The Messenger Inquirer, Owensboro, Daviess County, Kentucky

Wednesday, October 7, 1925

George W. Cecil

George W. Cecil, 84 years of age, died at 1:30 yesterday afternoon at the home of his daughter, Mrs. L. P. McLaughlin, 615 Walnut Street, where he has lived since moving from Rumsey a week ago.  He is survived by his widow, three daughters, Mrs. L. P. McLaughlin, Mrs. W. S. [Laura] Clark, of Owensboro, and Miss Elizabeth Cecil, of Louisville; also, four sons, Emmett Cecil, Indianapolis; Fred Charles Cecil, of Bowling Green; William Cecil, of Rumsey, and Guy Cecil of Newburg, Indiana.

The funeral will be conducted from St. Stephen’s Catholic church at 9 o’clock Thursday morning with burial in the Calhoun Cemetery.

Julia Baker Cecil lived another four years before passing away in 1929.

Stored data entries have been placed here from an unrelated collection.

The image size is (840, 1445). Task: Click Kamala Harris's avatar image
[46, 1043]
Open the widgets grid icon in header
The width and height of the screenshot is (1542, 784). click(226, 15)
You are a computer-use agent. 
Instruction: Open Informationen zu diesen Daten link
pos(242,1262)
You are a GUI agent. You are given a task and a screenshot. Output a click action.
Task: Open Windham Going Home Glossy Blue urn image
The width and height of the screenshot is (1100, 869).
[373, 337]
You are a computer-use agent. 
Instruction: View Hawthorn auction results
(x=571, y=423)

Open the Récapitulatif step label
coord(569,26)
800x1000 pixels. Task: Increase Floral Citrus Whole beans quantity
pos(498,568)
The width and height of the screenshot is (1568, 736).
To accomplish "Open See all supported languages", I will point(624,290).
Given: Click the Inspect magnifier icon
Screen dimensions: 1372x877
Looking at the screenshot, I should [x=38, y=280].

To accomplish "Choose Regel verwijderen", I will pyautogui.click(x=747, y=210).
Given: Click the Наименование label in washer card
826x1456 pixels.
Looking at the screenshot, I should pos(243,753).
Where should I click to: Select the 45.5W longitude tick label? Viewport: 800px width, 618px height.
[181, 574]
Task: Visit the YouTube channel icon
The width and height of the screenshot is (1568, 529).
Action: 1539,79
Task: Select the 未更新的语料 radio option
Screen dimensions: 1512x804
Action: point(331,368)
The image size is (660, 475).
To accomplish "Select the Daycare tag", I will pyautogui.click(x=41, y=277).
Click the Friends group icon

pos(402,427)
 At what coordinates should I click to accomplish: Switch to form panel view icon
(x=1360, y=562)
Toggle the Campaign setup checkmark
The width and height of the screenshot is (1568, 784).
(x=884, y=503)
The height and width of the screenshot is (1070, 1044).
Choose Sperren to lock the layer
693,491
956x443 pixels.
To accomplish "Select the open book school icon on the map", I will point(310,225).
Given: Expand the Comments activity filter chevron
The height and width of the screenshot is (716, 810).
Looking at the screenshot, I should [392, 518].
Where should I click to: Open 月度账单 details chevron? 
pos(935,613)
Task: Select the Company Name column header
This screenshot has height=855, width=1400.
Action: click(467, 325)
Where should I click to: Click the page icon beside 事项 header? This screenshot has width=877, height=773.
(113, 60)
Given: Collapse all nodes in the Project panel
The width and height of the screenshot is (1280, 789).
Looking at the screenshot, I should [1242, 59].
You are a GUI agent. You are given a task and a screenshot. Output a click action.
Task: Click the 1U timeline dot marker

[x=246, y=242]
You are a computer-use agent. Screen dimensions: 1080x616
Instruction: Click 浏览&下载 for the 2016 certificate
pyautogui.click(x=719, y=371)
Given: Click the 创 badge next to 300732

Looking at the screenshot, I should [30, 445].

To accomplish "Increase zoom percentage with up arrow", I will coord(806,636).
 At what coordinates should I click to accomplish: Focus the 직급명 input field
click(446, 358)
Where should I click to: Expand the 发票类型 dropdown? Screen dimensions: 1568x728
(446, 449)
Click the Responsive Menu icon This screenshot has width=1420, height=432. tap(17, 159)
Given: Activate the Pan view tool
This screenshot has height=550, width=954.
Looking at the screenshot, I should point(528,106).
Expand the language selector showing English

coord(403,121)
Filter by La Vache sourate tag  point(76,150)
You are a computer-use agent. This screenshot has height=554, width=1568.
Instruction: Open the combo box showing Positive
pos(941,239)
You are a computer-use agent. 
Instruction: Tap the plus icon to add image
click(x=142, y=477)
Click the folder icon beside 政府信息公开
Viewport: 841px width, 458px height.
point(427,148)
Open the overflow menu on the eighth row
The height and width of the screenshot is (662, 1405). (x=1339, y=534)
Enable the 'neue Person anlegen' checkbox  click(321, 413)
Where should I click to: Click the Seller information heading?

The Messenger Inquirer, Owensboro, Daviess County, Kentucky

Thursday, January 3, 1929

Third Flu Victim

Mrs. Julia Cecil, 84, Dies at 1:30 This Afternoon

Mrs. Julia Cecil, 84, died at 1:30 o’clock this afternoon following an illness of influenza which later developed into pneumonia, at the home of her daughter, Mrs. Laura Clark.

Mrs. Cecil was on a visit to her son, Charles Cecil, at Rumsey, McClean County, during the Christmas holidays, when she developed influenza.  She was brought here to the home of her daughter, at Seventh and Cedar Streets, and a few days later pneumonia set in.

She is survived by four sons, Charles Cecil, Rumsey, William Cecil, Evansville, Emmett Cecil, Indianapolis, Guy Cecil, Bowling Green, and three daughters, Mrs. Laura Clark, Mrs. Fannie McLaughlin, Owensboro and Miss Lizzie Cecil, Louisville.

Warner Cecil, patrolman of the Owensboro police department, is a nephew of the deceased.

No funeral arrangements have been made.

George W. Cecil, September 10, 1842 – October 6, 1925.  Julia D. Cecil, March 26, 1853 – January 3, 1929.  Calhoun Cemetery, McLean County, Kentucky.